GOAL = Rewrite the rows below, changing every "How do I perform" to "How can I do" and leaving everything else the same.

THE INPUT =
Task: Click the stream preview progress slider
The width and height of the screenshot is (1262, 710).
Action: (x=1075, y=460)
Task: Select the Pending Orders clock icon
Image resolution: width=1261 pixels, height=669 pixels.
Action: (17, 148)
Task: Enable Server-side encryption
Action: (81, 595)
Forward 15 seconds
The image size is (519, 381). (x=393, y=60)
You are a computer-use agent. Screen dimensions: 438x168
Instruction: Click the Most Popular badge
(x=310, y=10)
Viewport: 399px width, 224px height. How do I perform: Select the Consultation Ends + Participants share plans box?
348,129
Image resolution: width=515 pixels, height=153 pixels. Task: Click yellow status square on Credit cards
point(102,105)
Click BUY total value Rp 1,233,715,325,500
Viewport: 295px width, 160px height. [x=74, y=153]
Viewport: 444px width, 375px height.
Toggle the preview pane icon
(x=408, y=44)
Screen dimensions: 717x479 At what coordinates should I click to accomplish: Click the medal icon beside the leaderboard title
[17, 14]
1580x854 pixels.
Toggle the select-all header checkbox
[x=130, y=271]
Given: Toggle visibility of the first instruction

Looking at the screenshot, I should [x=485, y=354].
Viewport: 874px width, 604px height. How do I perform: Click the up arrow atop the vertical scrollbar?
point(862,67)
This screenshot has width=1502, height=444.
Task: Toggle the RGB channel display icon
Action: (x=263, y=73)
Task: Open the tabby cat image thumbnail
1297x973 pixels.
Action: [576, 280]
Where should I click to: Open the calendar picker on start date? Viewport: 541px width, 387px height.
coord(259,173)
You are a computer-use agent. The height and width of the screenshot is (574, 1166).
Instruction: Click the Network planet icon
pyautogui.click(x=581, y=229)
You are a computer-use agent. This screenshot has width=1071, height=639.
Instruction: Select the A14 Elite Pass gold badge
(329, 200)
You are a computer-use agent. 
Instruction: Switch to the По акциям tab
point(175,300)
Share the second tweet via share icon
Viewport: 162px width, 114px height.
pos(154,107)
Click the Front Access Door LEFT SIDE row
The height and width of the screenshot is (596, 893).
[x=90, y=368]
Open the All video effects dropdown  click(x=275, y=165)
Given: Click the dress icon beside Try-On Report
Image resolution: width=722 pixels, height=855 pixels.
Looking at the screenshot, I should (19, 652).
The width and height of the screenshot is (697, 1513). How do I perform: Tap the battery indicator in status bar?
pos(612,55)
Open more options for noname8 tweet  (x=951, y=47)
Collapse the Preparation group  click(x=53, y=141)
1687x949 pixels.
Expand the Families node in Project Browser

ANSWER FOR THE TASK =
Task: Click the stream preview progress slider
The width and height of the screenshot is (1262, 710).
Action: (x=1075, y=460)
Task: Select the Pending Orders clock icon
Image resolution: width=1261 pixels, height=669 pixels.
Action: (17, 148)
Task: Enable Server-side encryption
Action: (81, 595)
Forward 15 seconds
The image size is (519, 381). (x=393, y=60)
You are a computer-use agent. Screen dimensions: 438x168
Instruction: Click the Most Popular badge
(x=310, y=10)
Viewport: 399px width, 224px height. How can I do: Select the Consultation Ends + Participants share plans box?
348,129
Image resolution: width=515 pixels, height=153 pixels. Task: Click yellow status square on Credit cards
point(102,105)
Click BUY total value Rp 1,233,715,325,500
Viewport: 295px width, 160px height. [x=74, y=153]
Viewport: 444px width, 375px height.
Toggle the preview pane icon
(x=408, y=44)
Screen dimensions: 717x479 At what coordinates should I click to accomplish: Click the medal icon beside the leaderboard title
[17, 14]
1580x854 pixels.
Toggle the select-all header checkbox
[x=130, y=271]
Given: Toggle visibility of the first instruction

Looking at the screenshot, I should [x=485, y=354].
Viewport: 874px width, 604px height. How can I do: Click the up arrow atop the vertical scrollbar?
point(862,67)
This screenshot has width=1502, height=444.
Task: Toggle the RGB channel display icon
Action: (x=263, y=73)
Task: Open the tabby cat image thumbnail
1297x973 pixels.
Action: [576, 280]
Where should I click to: Open the calendar picker on start date? Viewport: 541px width, 387px height.
coord(259,173)
You are a computer-use agent. The height and width of the screenshot is (574, 1166).
Instruction: Click the Network planet icon
pyautogui.click(x=581, y=229)
You are a computer-use agent. This screenshot has width=1071, height=639.
Instruction: Select the A14 Elite Pass gold badge
(329, 200)
You are a computer-use agent. 
Instruction: Switch to the По акциям tab
point(175,300)
Share the second tweet via share icon
Viewport: 162px width, 114px height.
pos(154,107)
Click the Front Access Door LEFT SIDE row
The height and width of the screenshot is (596, 893).
[x=90, y=368]
Open the All video effects dropdown  click(x=275, y=165)
Given: Click the dress icon beside Try-On Report
Image resolution: width=722 pixels, height=855 pixels.
Looking at the screenshot, I should (19, 652).
The width and height of the screenshot is (697, 1513). How can I do: Tap the battery indicator in status bar?
pos(612,55)
Open more options for noname8 tweet  (x=951, y=47)
Collapse the Preparation group  click(x=53, y=141)
1687x949 pixels.
Expand the Families node in Project Browser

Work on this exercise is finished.